First solution we used was to create properties for each entries. As an example, if User named toto has written posts with texts "A" and "B" we would have the following entities in datastore (for the sake of this example, I removed the user from the Post, to well emphasize the search issue).
The two posts
Key | Post.text |
---|---|
Post=1 | A |
Post=2 | B |
And the User
Key | User.login | User.posts.count | User.posts.0 | User.posts.1 |
---|---|---|---|---|
User=1 | toto | 2 | Post=1 | Post=2 |
This was a simple storage solution, which has one HUGE drawback : how can I find, as an example, the author of Post 1 ? Take a look at GQL, and you'll find that a query requires a property name.

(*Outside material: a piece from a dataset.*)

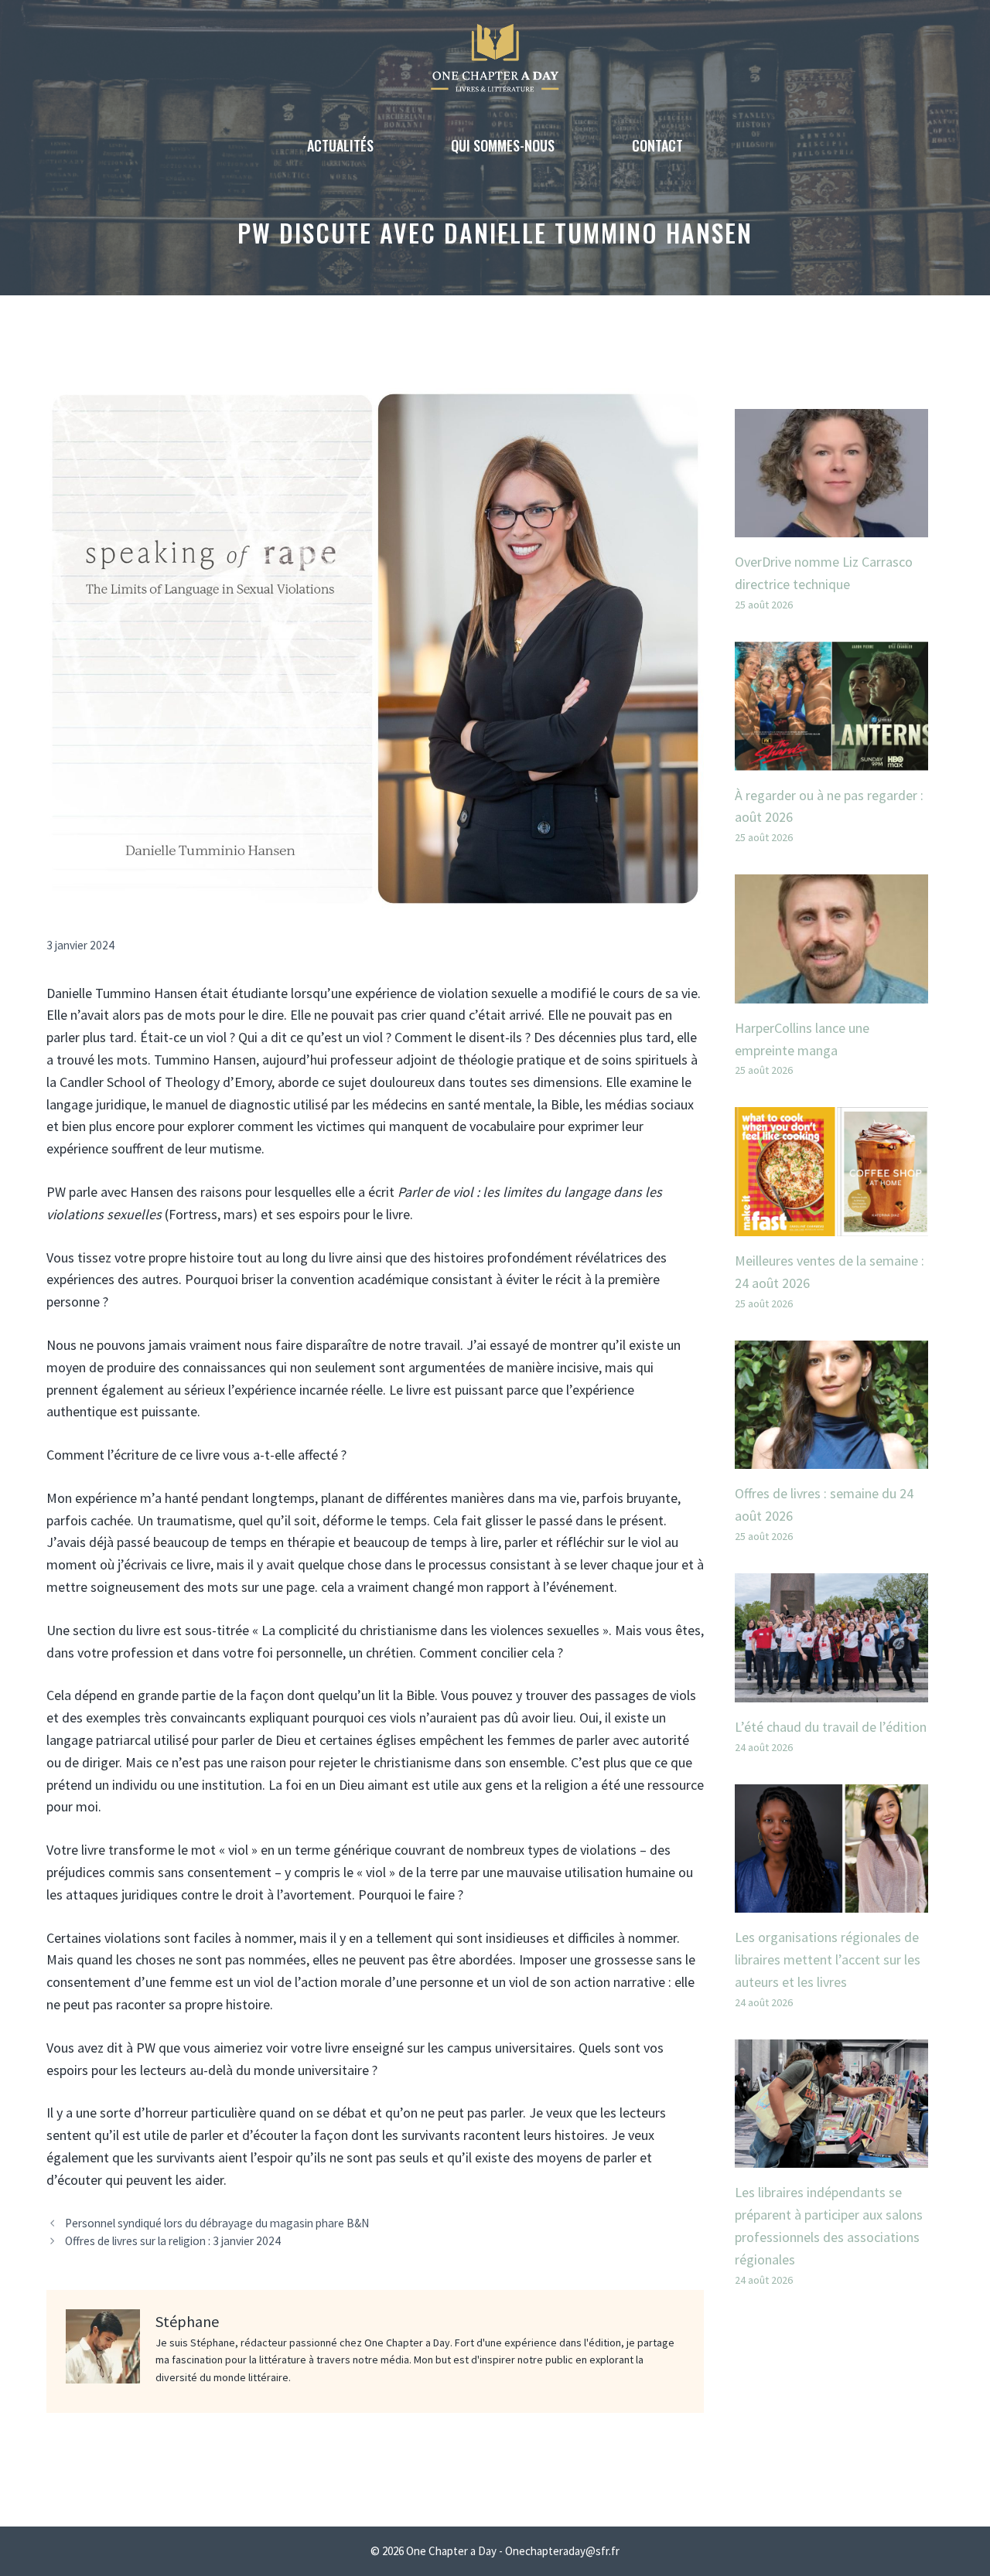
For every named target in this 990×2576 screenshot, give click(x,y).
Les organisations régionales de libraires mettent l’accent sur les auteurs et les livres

So, do we have to look in column named posts.0 ? or in posts.1 ? or in both ? And how will we handle the case of a user who wrote 3 posts ? Clearly, this doesn't scale. As a consequence, we preferred (after having code this alpha-level prototype) to use the sub-entity mechanism.
Indeed, google datastore allows keys to be hierarchical (see Keyfactory.createKey(Key parent, java.lang.String kind, long id)
). As a consequence, we will create a sub-entity group for each collection of the object, and our example will become (with the Post pair unchanged)
Key | User.login |
---|---|
User=1 | toto |
Key | User.post.value |
User=1/posts.0 | Post=1 |
User=1/posts.1 | Post=2 |
Using this strategy, will simply consists in querying upon User.post.value property name. obviously, it increases complexity of data structure, since collections are now stored outside of objects. however, it seems to me more clear, and has the added benefit of allowing easy storage of maps, what previous model didn't allowed.